Methods	Quasi-RCT, 2 parallel groups.
	Unit of randomization: individual.
Participants	Dates of data collection; not reported.
	Setting: Hammersmith Hospital (N = 102) and Northwick Park Hospital (N = 99), London, England
	Inclusion criteria: women undergoing CS (both elective and emergency)
	Exclusion: on antibiotics, adverse reaction to penicillin or cephalosporin, pyrexia > 37.5 degrees C in labor, known vaginal pathogen, or suspected intrauterine infection
Interventions	Cephradine 2 g IV after induction of anesthesia and 1 g 6 and 12 hours after the operation (N = 101) vs no treatment (N = 100)
Outcomes	Puerperal infection (temperature > 37.5°C after 24 hours); endometritis (pyrexia with uterine or adnexal tenderness); wound infection (purulent discharge or erythema, induration and serous discharge with positive culture); UTI (> 100,000 colony forming units in urine culture); length of hospital stay (7.63 for treatment group, 7.18 for control group [SD not provided])
Notes	Definitions of elective and emergency procedure, nor separate outcomes for each group, provided.
	Follow up completed 1987.
	Class of antibiotic: first generation cephalosporin.
	Subgroups:
	both elective and non-elective CS; before cord clamping.
Risk of bias
Item	Authors’ judgement	Description
Adequate sequence generation?	No	“…alternate patients…”
Allocation concealment?	No	“…alternate patients…”
Blinding? All outcomes	Unclear	No information was provided.
Incomplete outcome data addressed?	Unclear	No losses or exclusions were reported. Analysis appears to be ITT
All outcomes
Free of selective reporting?	Unclear	Insufficient information to judge.

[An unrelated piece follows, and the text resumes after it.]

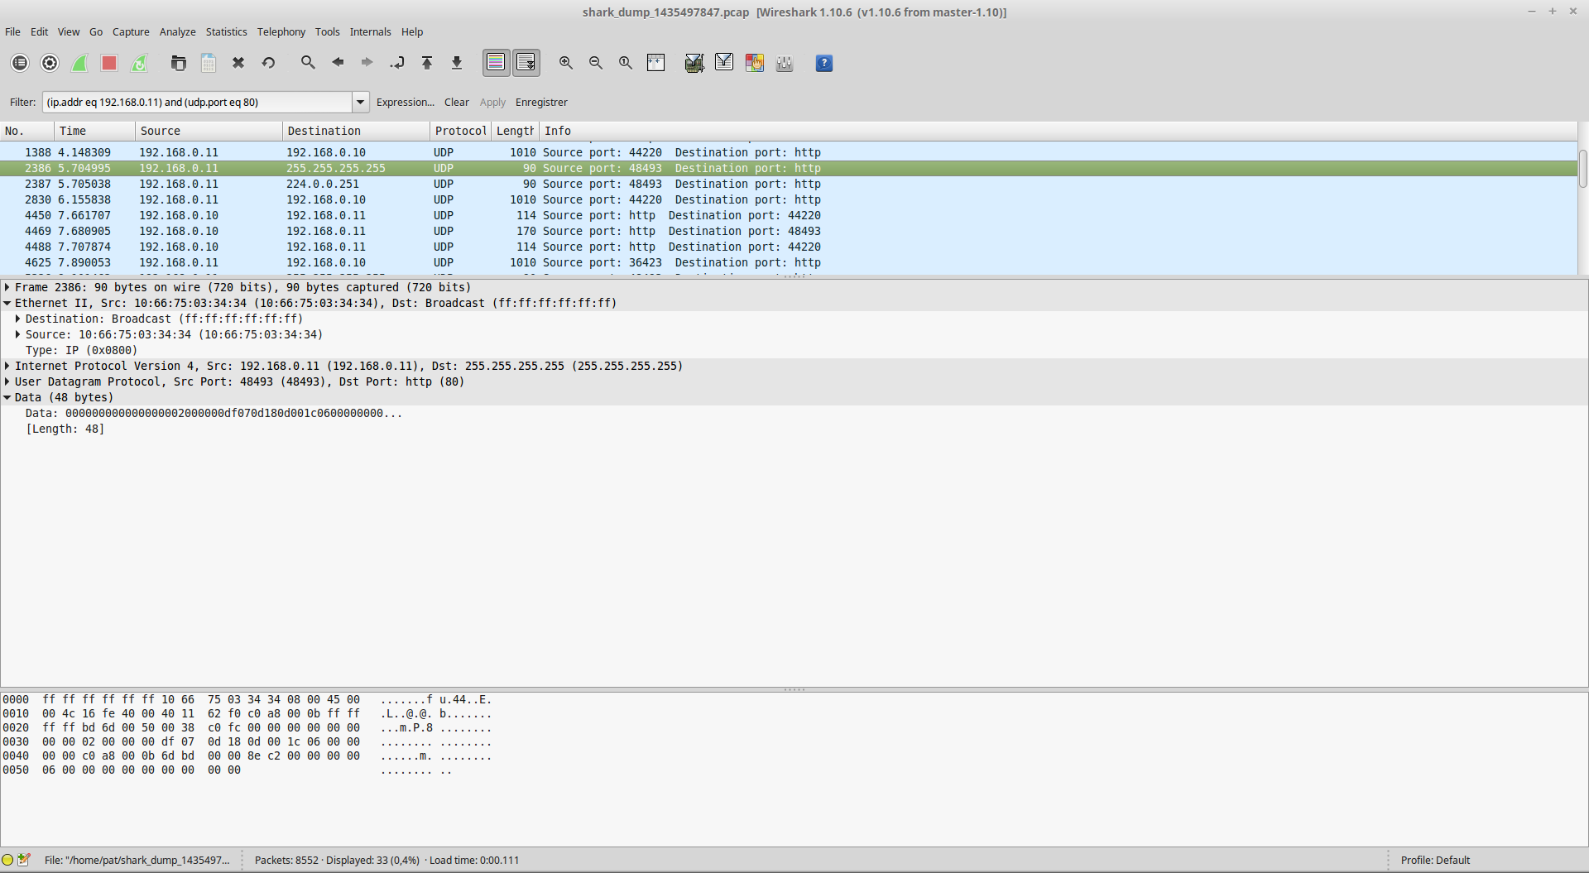Click the Clear filter button
1589x873 pixels.
(x=456, y=102)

Free of other bias?	Unclear	The 2 groups were comparable with respect to age, social class, single mother, weight, previous CS, the mode of onset of labor, the use of electronic fetal monitoring, the type of CS, gestational age, birthweight or the perinatal outcome. Insufficient information overall
Overall low risk of bias?	Unclear	Quasi-RCT indicates high risk of bias.